Gulat di Tanah Seribu Masjid: Menyeimbangkan Ibadah dan Prestasi Olahraga
Nusa Tenggara Barat, khususnya Pulau Lombok, dikenal dunia sebagai “Pulau Seribu Masjid” karena kentalnya nuansa religius dan banyaknya bangunan ibadah yang megah di setiap sudut wilayahnya. Di tengah masyarakat yang sangat menjunjung tinggi nilai-nilai spiritual ini, tumbuh sebuah semangat baru di bidang olahraga prestasi, yakni gulat. Fenomena perkembangan Gulat di Tanah Seribu Masjid menjadi sebuah cerita inspiratif tentang bagaimana anak muda di daerah ini mampu menyelaraskan kewajiban ibadah dengan ambisi meraih prestasi di tingkat nasional. Olahraga gulat dipandang bukan hanya sebagai adu kekuatan fisik, melainkan sebagai sarana untuk mendisiplinkan diri dan memperkuat karakter islami yang sabar dan gigih.
Kehidupan para atlet gulat di Lombok sangat dipengaruhi oleh jadwal ibadah harian. Banyak pusat pelatihan gulat yang didirikan di sekitar lingkungan pesantren atau dekat dengan masjid-masjid besar. Para pengelola dan pelatih memastikan bahwa jadwal latihan tidak pernah berbenturan dengan waktu shalat berjamaah. Justru, nilai-nilai spiritual dijadikan bahan bakar mental bagi para atlet. Sebelum memulai latihan fisik yang berat, mereka sering kali berkumpul untuk berdoa atau mendengarkan ceramah singkat tentang pentingnya menjaga amanah dan kejujuran. Konsep Gulat di Tanah Seribu Masjid mengajarkan bahwa kekuatan fisik yang besar adalah titipan yang harus digunakan untuk tujuan-tujuan positif dan membanggakan daerah.

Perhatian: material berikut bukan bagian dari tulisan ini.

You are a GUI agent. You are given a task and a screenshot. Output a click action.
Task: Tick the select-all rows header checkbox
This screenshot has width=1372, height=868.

Secara teknis, para pegulat asal Nusa Tenggara Barat memiliki keunggulan pada aspek kelincahan dan ketahanan mental. Hal ini mungkin dipengaruhi oleh kebiasaan hidup masyarakatnya yang terbiasa bekerja keras di alam terbuka. Dalam latihan harian, teknik-teknik gulat modern diajarkan dengan sangat teliti, namun tetap memperhatikan batasan-batasan etika dan kesopanan yang berlaku di masyarakat lokal. Para atlet diajarkan untuk menghargai lawan sebagai saudara seiman, sehingga meskipun persaingan di atas matras sangat sengit, sportivitas tetap terjaga dengan sangat baik. Itulah keistimewaan Gulat di Tanah Seribu Masjid, di mana kemenangan dirayakan dengan rasa syukur yang mendalam, dan kekalahan diterima sebagai bahan evaluasi untuk memperbaiki diri.

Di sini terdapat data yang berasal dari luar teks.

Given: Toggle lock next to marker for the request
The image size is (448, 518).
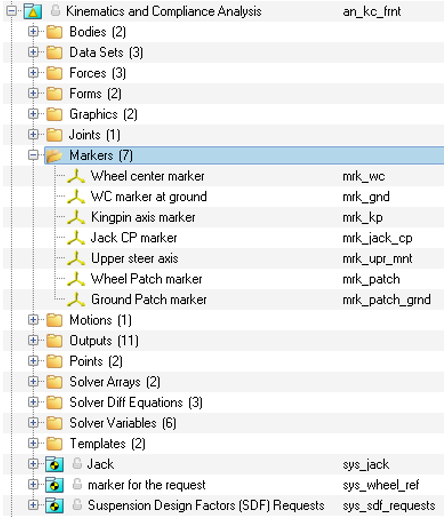Looking at the screenshot, I should pos(77,484).
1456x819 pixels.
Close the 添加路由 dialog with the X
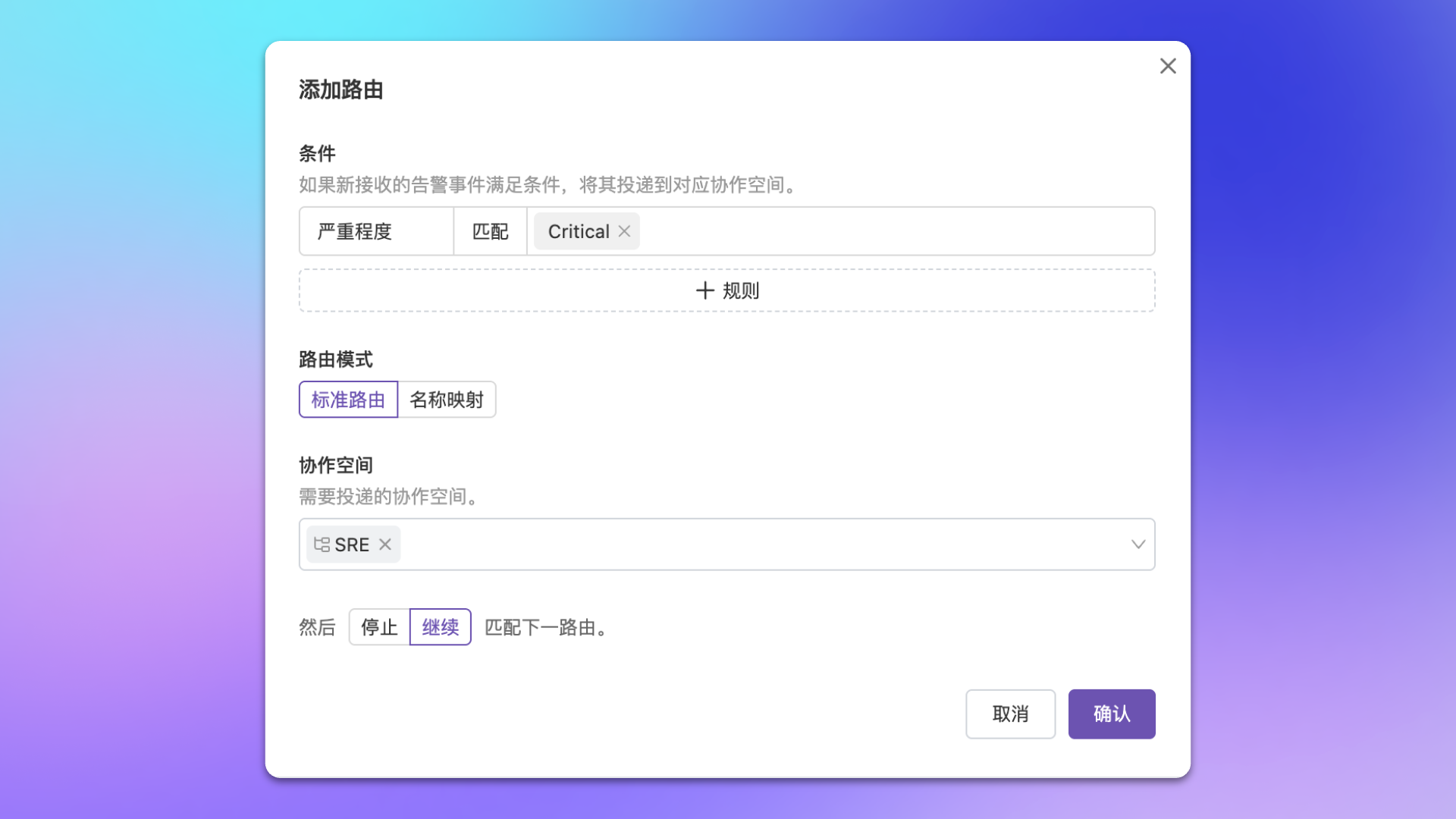pos(1168,66)
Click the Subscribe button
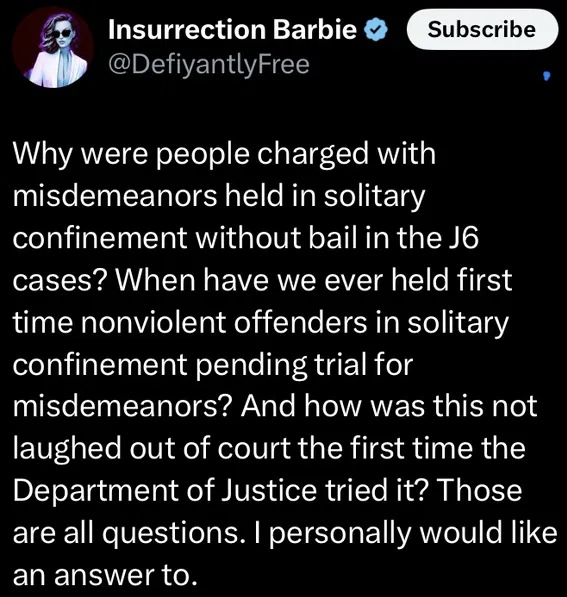567x597 pixels. (x=482, y=29)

Tantangan dalam memajukan olahraga gulat di wilayah ini adalah ketersediaan alat pendukung yang masih terbatas di beberapa kabupaten. Namun, semangat “Gora” atau gotong royong yang menjadi ciri khas masyarakat NTB menjadi solusi utama. Banyak komunitas warga yang secara swadaya memperbaiki tempat latihan bagi anak-anak muda mereka agar bisa terus berlatih dengan aman. Dukungan dari para tokoh agama juga sangat besar; mereka melihat gulat sebagai olahraga yang positif untuk menjauhkan pemuda dari pengaruh buruk narkoba atau pergaulan bebas. Dengan adanya restu dari para ulama, minat anak muda untuk menekuni Gulat di Tanah Seribu Masjid terus meningkat secara signifikan setiap tahunnya.